Un groupe de pays réunissant des nations africaines, sud-américaines et asiatiques pousse pour l’adoption d’un fond spécifique, alimenté à hauteur de 100 milliards par an, et jusqu’à 700 milliards en 2030. Mais qui acceptera de payer ? À quoi serviront les fonds ? Avec quel type de contrôles ? Toutes ces questions doivent être formalisées dans le futur accord.
- La question de la fin des subventions aux produits nocifs pour la biodiversité
Autre enjeu fondamental : les subventions aux produits nocifs. Aujourd’hui, la plupart des pays du monde continuent de subventionner des produits ou des modèles de production qui dégradent la biodiversité et les écosystèmes : énergies fossiles, pesticides et certains modèles agricoles, par exemple. Les pré-discussions menées à Genève appelaient à réduire de 500 milliards par an ces subventions au niveau international. Le monde associatif, lui, préconise l’arrêt des subventions pour ces produits.
Là encore, pas simple de parvenir à un consensus, dans la mesure où les politiques intérieures dépendent bien souvent de ces subventions.
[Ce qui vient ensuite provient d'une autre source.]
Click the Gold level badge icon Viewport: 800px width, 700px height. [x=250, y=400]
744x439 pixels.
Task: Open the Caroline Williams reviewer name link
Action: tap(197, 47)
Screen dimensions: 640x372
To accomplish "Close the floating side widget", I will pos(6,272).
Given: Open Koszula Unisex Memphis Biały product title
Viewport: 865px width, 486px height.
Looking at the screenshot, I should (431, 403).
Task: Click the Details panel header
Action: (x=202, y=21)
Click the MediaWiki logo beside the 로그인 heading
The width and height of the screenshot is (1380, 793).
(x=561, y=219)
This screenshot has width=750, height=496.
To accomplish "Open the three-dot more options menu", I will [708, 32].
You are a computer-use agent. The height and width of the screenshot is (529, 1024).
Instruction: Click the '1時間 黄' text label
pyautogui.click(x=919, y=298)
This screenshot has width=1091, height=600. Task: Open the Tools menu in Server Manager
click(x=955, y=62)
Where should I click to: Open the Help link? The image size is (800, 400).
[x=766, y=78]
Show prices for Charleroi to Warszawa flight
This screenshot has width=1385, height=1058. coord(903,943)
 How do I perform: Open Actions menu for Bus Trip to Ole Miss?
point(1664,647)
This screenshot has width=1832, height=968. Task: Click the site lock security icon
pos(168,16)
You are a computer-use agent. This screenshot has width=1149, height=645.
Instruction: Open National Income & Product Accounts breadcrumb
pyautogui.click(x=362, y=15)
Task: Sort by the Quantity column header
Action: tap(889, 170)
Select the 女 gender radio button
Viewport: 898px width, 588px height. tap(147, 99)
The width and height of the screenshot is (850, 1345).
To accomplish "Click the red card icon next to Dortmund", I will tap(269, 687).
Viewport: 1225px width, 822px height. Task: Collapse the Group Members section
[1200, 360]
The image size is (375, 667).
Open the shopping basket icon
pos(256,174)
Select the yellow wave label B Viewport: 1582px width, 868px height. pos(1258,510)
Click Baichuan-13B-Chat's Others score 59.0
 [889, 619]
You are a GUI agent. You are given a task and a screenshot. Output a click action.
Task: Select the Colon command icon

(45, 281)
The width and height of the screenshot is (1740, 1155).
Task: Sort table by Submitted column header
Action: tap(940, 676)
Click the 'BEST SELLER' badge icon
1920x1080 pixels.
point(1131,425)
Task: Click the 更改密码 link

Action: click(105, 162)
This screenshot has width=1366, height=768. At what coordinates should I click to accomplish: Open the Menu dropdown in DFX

On pourrait aussi mentionner les massives subventions perçues par les industries des énergies fossiles, qui continuent malgré la crise climatique.
- La question de l’encadrement de l’Information sur les Séquences Numériques (ISN), c’est-à-dire l’accès aux ressources génétiques de la biodiversité
Enfin, la question des ISN fera certainement débat à la COP15. L’Information sur les Séquences Numériques, terme technique pour un sujet qui l’est tout autant, désigne les questions relatives au séquençage ADN du vivant, et sur son possible encadrement.
Qui peut séquencer (et breveter ?) des ressources génétiques issues de la biodiversité mondiale ? Dans quelles conditions doit-on ouvrir l’accès à ces ressources essentielles ? Comment redistribuer les profits générés par les industries qui reposent sur ces séquencages ? Derrière sur ce sujet, il y a la question plus large de la marchandisation du vivant et de la privatisation des ressources biologiques. Les accords qui seront trouvés à Montréal pourraient servir de base à la constitution d’un corpus de régulation sur ce sujet… Une question fondamentale pour l’avenir.
D’autres sujets comme la sensibilisation, le rôle des populations indigènes ou des minorités dans la protection de la biodiversité ou la mesure d’impact sur la biodiversité seront très certainement discutés. En tout état de cause, cette COP s’annonce comme un sommet charnière. À quelques jours de son lancement, difficile de dire si elle aboutira à un succès similaire à celui de l’Accord de Paris, ou si elle aura le même destin que la COP15 sur le climat, qui s’était tenue en 2009 à Copenhague, et est restée dans les mémoires comme l’une des plus grandes déceptions des négociations internationales sur l’environnement.